Set task: Update the entries below by changing every "Instruction" to "Command". Leave everything else as it is.

Records contained in a dataset
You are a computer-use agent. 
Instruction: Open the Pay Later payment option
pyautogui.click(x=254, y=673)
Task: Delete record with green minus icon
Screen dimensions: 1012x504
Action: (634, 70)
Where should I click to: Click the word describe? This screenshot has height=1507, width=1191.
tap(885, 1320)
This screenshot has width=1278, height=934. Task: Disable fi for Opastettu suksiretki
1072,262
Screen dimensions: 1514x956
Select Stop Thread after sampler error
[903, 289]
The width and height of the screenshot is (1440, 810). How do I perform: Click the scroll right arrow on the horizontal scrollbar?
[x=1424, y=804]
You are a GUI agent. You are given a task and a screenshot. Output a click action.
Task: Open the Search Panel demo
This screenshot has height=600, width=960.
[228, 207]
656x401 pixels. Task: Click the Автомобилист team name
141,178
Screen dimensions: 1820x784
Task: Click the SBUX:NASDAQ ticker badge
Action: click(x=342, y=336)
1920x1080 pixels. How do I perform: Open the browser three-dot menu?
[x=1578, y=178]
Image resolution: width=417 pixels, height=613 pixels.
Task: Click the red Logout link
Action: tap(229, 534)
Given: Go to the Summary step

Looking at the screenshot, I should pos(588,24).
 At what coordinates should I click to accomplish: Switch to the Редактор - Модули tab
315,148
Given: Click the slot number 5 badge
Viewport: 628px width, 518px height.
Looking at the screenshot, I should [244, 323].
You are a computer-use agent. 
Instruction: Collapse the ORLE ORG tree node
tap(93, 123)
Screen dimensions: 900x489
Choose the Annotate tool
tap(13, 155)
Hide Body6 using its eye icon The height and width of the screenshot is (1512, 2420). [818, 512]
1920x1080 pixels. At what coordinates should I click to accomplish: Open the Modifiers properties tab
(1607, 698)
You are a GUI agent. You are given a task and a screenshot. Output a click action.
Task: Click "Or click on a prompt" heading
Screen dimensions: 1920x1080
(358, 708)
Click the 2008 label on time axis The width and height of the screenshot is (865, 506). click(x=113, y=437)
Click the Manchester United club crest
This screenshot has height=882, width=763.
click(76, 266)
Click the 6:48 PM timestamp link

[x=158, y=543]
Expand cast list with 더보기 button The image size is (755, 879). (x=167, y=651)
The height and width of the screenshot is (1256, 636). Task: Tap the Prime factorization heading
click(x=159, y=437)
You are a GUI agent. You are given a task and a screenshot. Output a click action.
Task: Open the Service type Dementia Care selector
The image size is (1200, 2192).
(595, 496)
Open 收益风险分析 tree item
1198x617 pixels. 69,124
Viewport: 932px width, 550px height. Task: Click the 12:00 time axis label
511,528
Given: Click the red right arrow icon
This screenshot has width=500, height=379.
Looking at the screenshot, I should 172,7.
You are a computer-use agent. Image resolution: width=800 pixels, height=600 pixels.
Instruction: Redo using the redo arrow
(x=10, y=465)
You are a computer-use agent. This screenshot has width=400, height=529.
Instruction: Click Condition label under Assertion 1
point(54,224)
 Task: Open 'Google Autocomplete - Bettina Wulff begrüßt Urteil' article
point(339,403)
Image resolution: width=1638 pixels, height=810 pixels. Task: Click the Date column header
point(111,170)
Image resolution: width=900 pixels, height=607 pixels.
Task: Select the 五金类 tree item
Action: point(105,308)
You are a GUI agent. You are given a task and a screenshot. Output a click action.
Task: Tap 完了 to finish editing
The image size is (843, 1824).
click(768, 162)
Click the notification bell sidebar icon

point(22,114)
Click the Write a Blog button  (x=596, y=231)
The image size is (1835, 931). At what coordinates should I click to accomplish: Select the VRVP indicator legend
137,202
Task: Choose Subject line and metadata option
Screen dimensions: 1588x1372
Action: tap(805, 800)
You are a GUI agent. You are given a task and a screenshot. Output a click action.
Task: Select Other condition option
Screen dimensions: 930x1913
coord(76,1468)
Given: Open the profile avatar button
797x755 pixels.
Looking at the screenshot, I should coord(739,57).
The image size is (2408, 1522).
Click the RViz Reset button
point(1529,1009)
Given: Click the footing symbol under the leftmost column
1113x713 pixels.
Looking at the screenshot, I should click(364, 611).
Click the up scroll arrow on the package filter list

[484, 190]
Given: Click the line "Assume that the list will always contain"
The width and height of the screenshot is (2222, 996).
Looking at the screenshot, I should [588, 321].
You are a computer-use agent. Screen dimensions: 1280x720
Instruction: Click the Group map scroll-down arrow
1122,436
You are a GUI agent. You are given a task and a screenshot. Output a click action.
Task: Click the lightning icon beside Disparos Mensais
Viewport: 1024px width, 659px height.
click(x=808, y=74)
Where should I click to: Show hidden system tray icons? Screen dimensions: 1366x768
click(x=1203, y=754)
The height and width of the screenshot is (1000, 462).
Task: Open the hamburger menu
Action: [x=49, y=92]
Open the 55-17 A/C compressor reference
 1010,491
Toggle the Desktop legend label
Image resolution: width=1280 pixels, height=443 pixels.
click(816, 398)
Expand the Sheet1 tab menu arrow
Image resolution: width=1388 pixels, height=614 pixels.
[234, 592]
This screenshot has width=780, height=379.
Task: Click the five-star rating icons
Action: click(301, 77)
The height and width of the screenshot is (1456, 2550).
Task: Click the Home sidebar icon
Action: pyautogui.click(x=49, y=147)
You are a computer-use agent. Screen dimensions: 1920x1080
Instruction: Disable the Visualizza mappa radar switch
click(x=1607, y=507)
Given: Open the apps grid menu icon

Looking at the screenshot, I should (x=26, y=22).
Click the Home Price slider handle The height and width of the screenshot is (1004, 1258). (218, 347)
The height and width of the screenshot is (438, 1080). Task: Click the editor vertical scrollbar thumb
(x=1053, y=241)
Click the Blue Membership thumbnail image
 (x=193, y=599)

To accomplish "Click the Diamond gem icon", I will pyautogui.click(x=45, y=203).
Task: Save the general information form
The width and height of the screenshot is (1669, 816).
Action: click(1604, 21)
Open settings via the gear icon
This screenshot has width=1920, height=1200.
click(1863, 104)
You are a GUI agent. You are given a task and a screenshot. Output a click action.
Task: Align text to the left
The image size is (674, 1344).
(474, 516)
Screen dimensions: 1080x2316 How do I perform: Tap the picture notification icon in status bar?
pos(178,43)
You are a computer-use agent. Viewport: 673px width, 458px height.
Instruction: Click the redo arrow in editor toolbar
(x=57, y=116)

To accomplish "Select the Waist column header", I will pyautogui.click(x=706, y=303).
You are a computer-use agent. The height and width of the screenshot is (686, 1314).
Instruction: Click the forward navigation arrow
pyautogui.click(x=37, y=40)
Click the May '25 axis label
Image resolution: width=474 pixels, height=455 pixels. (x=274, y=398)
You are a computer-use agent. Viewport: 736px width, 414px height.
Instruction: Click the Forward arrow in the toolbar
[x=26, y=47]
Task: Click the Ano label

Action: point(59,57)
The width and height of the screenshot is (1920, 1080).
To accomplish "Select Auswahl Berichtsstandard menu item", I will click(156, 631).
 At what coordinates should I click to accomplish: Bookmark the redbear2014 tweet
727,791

Output for this exercise:
You are a computer-use agent. 
Command: Open the Pay Later payment option
pyautogui.click(x=254, y=673)
Task: Delete record with green minus icon
Screen dimensions: 1012x504
Action: (634, 70)
Where should I click to: Click the word describe? This screenshot has height=1507, width=1191.
tap(885, 1320)
This screenshot has width=1278, height=934. Task: Disable fi for Opastettu suksiretki
1072,262
Screen dimensions: 1514x956
Select Stop Thread after sampler error
[903, 289]
The width and height of the screenshot is (1440, 810). How do I perform: Click the scroll right arrow on the horizontal scrollbar?
[x=1424, y=804]
You are a GUI agent. You are given a task and a screenshot. Output a click action.
Task: Open the Search Panel demo
This screenshot has height=600, width=960.
[228, 207]
656x401 pixels. Task: Click the Автомобилист team name
141,178
Screen dimensions: 1820x784
Task: Click the SBUX:NASDAQ ticker badge
Action: click(x=342, y=336)
1920x1080 pixels. How do I perform: Open the browser three-dot menu?
[x=1578, y=178]
Image resolution: width=417 pixels, height=613 pixels.
Task: Click the red Logout link
Action: tap(229, 534)
Given: Go to the Summary step

Looking at the screenshot, I should pos(588,24).
 At what coordinates should I click to accomplish: Switch to the Редактор - Модули tab
315,148
Given: Click the slot number 5 badge
Viewport: 628px width, 518px height.
Looking at the screenshot, I should [244, 323].
You are a computer-use agent. 
Command: Collapse the ORLE ORG tree node
tap(93, 123)
Screen dimensions: 900x489
Choose the Annotate tool
tap(13, 155)
Hide Body6 using its eye icon The height and width of the screenshot is (1512, 2420). [818, 512]
1920x1080 pixels. At what coordinates should I click to accomplish: Open the Modifiers properties tab
(1607, 698)
You are a GUI agent. You are given a task and a screenshot. Output a click action.
Task: Click "Or click on a prompt" heading
Screen dimensions: 1920x1080
(358, 708)
Click the 2008 label on time axis The width and height of the screenshot is (865, 506). click(x=113, y=437)
Click the Manchester United club crest
This screenshot has height=882, width=763.
click(76, 266)
Click the 6:48 PM timestamp link

[x=158, y=543]
Expand cast list with 더보기 button The image size is (755, 879). (x=167, y=651)
The height and width of the screenshot is (1256, 636). Task: Tap the Prime factorization heading
click(x=159, y=437)
You are a GUI agent. You are given a task and a screenshot. Output a click action.
Task: Open the Service type Dementia Care selector
The image size is (1200, 2192).
(595, 496)
Open 收益风险分析 tree item
1198x617 pixels. 69,124
Viewport: 932px width, 550px height. Task: Click the 12:00 time axis label
511,528
Given: Click the red right arrow icon
This screenshot has width=500, height=379.
Looking at the screenshot, I should 172,7.
You are a computer-use agent. Image resolution: width=800 pixels, height=600 pixels.
Command: Redo using the redo arrow
(x=10, y=465)
You are a computer-use agent. This screenshot has width=400, height=529.
Command: Click Condition label under Assertion 1
point(54,224)
 Task: Open 'Google Autocomplete - Bettina Wulff begrüßt Urteil' article
point(339,403)
Image resolution: width=1638 pixels, height=810 pixels. Task: Click the Date column header
point(111,170)
Image resolution: width=900 pixels, height=607 pixels.
Task: Select the 五金类 tree item
Action: point(105,308)
You are a GUI agent. You are given a task and a screenshot. Output a click action.
Task: Tap 完了 to finish editing
The image size is (843, 1824).
click(768, 162)
Click the notification bell sidebar icon

point(22,114)
Click the Write a Blog button  (x=596, y=231)
The image size is (1835, 931). At what coordinates should I click to accomplish: Select the VRVP indicator legend
137,202
Task: Choose Subject line and metadata option
Screen dimensions: 1588x1372
Action: tap(805, 800)
You are a GUI agent. You are given a task and a screenshot. Output a click action.
Task: Select Other condition option
Screen dimensions: 930x1913
coord(76,1468)
Given: Open the profile avatar button
797x755 pixels.
Looking at the screenshot, I should coord(739,57).
The image size is (2408, 1522).
Click the RViz Reset button
point(1529,1009)
Given: Click the footing symbol under the leftmost column
1113x713 pixels.
Looking at the screenshot, I should click(364, 611).
Click the up scroll arrow on the package filter list

[484, 190]
Given: Click the line "Assume that the list will always contain"
The width and height of the screenshot is (2222, 996).
Looking at the screenshot, I should [588, 321].
You are a computer-use agent. Screen dimensions: 1280x720
Command: Click the Group map scroll-down arrow
1122,436
You are a GUI agent. You are given a task and a screenshot. Output a click action.
Task: Click the lightning icon beside Disparos Mensais
Viewport: 1024px width, 659px height.
click(x=808, y=74)
Where should I click to: Show hidden system tray icons? Screen dimensions: 1366x768
click(x=1203, y=754)
The height and width of the screenshot is (1000, 462).
Task: Open the hamburger menu
Action: [x=49, y=92]
Open the 55-17 A/C compressor reference
 1010,491
Toggle the Desktop legend label
Image resolution: width=1280 pixels, height=443 pixels.
click(816, 398)
Expand the Sheet1 tab menu arrow
Image resolution: width=1388 pixels, height=614 pixels.
[234, 592]
This screenshot has width=780, height=379.
Task: Click the five-star rating icons
Action: click(301, 77)
The height and width of the screenshot is (1456, 2550).
Task: Click the Home sidebar icon
Action: pyautogui.click(x=49, y=147)
You are a computer-use agent. Screen dimensions: 1920x1080
Command: Disable the Visualizza mappa radar switch
click(x=1607, y=507)
Given: Open the apps grid menu icon

Looking at the screenshot, I should (x=26, y=22).
Click the Home Price slider handle The height and width of the screenshot is (1004, 1258). (218, 347)
The height and width of the screenshot is (438, 1080). Task: Click the editor vertical scrollbar thumb
(x=1053, y=241)
Click the Blue Membership thumbnail image
 (x=193, y=599)

To accomplish "Click the Diamond gem icon", I will pyautogui.click(x=45, y=203).
Task: Save the general information form
The width and height of the screenshot is (1669, 816).
Action: click(1604, 21)
Open settings via the gear icon
This screenshot has width=1920, height=1200.
click(1863, 104)
You are a GUI agent. You are given a task and a screenshot. Output a click action.
Task: Align text to the left
The image size is (674, 1344).
(474, 516)
Screen dimensions: 1080x2316 How do I perform: Tap the picture notification icon in status bar?
pos(178,43)
You are a computer-use agent. Viewport: 673px width, 458px height.
Command: Click the redo arrow in editor toolbar
(x=57, y=116)

To accomplish "Select the Waist column header", I will pyautogui.click(x=706, y=303).
You are a computer-use agent. The height and width of the screenshot is (686, 1314).
Command: Click the forward navigation arrow
pyautogui.click(x=37, y=40)
Click the May '25 axis label
Image resolution: width=474 pixels, height=455 pixels. (x=274, y=398)
You are a computer-use agent. Viewport: 736px width, 414px height.
Command: Click the Forward arrow in the toolbar
[x=26, y=47]
Task: Click the Ano label

Action: point(59,57)
The width and height of the screenshot is (1920, 1080).
To accomplish "Select Auswahl Berichtsstandard menu item", I will click(156, 631).
 At what coordinates should I click to accomplish: Bookmark the redbear2014 tweet
727,791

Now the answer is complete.